Plainly, we have here a man who has won his way to the highest place in his profession by humdrum methods; the same methods which Sir Joseph Porter, K.C.B., employed when, by writing in a hand of remarkable roundness and fluency, he became the ruler of the Queen's navee; the same methods brought into play by Major-General Stanley, of the British army and Penzance, when he qualified himself for his high position by memorising a great many cheerful facts about the square of the hypothenuse.

There is matter enough for an entire volume on Gilbert's self-made men—Ko-Ko, the Lord High Chancellor, Major-General Stanley, and the lawyer in "Trial by Jury," who laid the foundation of his fortunes by marrying a rich attorney's elderly ugly daughter. I throw out the suggestion in the hope that it will be some day taken up as the subject of a Ph.D. thesis in the University of Alaska. That is only one hint of the unworked treasures of research that await the student in these librettos. How valuable would be a really comprehensive monograph on the royal attendants in Gilbert, including a comparison of the Mikado's umbrella-carrier with the Lord High Chancellor's train-bearer!

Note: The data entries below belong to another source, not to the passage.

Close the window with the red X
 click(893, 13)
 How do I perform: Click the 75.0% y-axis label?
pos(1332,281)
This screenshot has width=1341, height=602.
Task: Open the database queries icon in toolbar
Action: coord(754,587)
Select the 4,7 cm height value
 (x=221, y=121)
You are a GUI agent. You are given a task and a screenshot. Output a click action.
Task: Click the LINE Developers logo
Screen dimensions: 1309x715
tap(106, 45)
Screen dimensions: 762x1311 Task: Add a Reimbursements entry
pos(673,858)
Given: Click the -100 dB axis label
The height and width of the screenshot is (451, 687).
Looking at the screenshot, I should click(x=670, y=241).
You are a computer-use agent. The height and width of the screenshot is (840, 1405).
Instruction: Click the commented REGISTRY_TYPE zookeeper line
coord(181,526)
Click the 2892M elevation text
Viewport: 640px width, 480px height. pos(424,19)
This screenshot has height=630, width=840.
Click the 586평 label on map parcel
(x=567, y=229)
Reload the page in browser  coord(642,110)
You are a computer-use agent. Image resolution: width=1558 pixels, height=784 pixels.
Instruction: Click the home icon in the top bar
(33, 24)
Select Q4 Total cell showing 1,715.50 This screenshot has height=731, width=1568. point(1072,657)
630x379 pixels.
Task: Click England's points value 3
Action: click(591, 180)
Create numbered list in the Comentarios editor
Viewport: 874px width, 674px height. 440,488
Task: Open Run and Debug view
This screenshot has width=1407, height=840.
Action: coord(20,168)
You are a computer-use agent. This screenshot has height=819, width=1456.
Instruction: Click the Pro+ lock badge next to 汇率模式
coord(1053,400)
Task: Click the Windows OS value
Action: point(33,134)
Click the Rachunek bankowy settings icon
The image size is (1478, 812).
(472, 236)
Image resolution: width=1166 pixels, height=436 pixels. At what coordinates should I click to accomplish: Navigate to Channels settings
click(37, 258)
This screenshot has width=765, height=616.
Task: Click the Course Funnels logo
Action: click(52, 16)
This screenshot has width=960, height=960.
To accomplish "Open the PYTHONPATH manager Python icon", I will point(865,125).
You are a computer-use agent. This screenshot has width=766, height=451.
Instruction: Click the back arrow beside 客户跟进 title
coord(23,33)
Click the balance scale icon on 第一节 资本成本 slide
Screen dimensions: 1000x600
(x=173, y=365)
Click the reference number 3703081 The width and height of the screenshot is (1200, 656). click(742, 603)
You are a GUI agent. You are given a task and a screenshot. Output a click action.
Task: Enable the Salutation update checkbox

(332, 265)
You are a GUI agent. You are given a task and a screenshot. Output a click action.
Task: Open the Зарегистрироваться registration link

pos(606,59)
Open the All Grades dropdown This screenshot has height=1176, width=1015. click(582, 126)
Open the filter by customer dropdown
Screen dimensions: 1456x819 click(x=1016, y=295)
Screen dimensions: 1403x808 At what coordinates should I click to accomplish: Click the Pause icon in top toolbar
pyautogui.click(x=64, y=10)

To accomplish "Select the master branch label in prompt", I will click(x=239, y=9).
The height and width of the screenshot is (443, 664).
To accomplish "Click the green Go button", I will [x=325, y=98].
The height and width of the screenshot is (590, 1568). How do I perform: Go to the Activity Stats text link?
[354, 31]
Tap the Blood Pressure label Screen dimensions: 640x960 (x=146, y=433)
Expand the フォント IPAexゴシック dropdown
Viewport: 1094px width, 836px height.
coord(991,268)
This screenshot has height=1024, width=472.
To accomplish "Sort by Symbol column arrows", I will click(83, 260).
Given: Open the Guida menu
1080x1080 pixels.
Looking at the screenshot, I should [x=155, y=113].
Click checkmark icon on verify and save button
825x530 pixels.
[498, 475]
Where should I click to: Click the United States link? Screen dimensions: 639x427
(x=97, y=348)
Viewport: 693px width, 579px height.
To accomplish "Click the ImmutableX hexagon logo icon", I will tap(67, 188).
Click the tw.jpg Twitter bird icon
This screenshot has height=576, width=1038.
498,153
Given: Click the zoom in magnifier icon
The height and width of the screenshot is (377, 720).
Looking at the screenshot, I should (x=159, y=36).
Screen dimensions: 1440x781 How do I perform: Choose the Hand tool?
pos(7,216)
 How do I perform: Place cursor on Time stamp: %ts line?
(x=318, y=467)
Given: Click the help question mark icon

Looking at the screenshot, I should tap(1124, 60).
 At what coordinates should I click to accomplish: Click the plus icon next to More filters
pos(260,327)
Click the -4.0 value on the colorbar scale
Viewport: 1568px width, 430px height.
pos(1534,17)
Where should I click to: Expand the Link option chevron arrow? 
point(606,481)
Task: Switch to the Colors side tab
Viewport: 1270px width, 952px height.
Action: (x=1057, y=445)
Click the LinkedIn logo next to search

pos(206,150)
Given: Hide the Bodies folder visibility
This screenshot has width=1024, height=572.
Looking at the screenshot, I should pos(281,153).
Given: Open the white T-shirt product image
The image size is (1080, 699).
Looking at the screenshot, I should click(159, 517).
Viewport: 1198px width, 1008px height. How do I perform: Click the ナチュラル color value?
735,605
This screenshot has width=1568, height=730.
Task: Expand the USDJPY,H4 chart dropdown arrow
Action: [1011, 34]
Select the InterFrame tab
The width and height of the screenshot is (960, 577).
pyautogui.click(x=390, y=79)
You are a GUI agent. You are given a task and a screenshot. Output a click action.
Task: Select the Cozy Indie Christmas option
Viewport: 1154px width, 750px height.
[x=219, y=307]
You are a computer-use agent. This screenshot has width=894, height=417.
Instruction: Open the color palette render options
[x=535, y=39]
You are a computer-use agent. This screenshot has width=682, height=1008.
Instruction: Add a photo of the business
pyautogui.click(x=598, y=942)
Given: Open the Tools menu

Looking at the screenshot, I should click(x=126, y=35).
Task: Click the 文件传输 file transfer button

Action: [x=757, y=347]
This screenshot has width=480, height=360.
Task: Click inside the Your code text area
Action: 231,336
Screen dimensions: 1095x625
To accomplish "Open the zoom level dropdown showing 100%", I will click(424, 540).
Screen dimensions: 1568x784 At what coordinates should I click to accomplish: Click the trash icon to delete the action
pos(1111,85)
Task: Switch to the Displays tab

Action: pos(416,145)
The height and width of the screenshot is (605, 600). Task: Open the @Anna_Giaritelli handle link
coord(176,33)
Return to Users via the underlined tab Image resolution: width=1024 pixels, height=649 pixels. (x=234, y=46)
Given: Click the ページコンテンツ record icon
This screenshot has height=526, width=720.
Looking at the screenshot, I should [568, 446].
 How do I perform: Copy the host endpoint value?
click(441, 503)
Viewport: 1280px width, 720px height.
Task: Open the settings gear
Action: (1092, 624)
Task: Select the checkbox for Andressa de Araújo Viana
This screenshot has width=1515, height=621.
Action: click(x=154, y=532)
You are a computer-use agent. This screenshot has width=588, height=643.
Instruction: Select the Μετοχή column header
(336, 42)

As for Gilbert and Sullivan's women, I find that even if I were not so near to the end of my chapter, I could not enter upon a discussion of the subject. The field is too vast. I must content myself with merely pointing out that Gilbert's ideas on women were painfully Victorian. It is true that the eternal chase of the male by the female was no secret to him. In Katisha's pursuit of Nanki-Poo we have a striking anticipation of Anne's pursuit of John Tanner in "Man and Superman." But on the whole, Gilbert describes his women of the upper classes as simpering and sentimental—Josephine, Yum-Yum, Mabel, Iolanthe—and his women of the working classes as ignorant and incapable. What an extraordinary example of ineptitude is afforded by Little Buttercup, who, in her capacity as baby-farmer, so disastrously mixes up Ralph Rackstraw with Captain Corcoran. Or by Nurse Ruth of Penzance, who fails to carry out orders and, instead of apprenticing her young charge to a pilot, apprentices him to a pirate. Miss Ida Tarbell could not have framed a severer indictment of inefficiency in the home.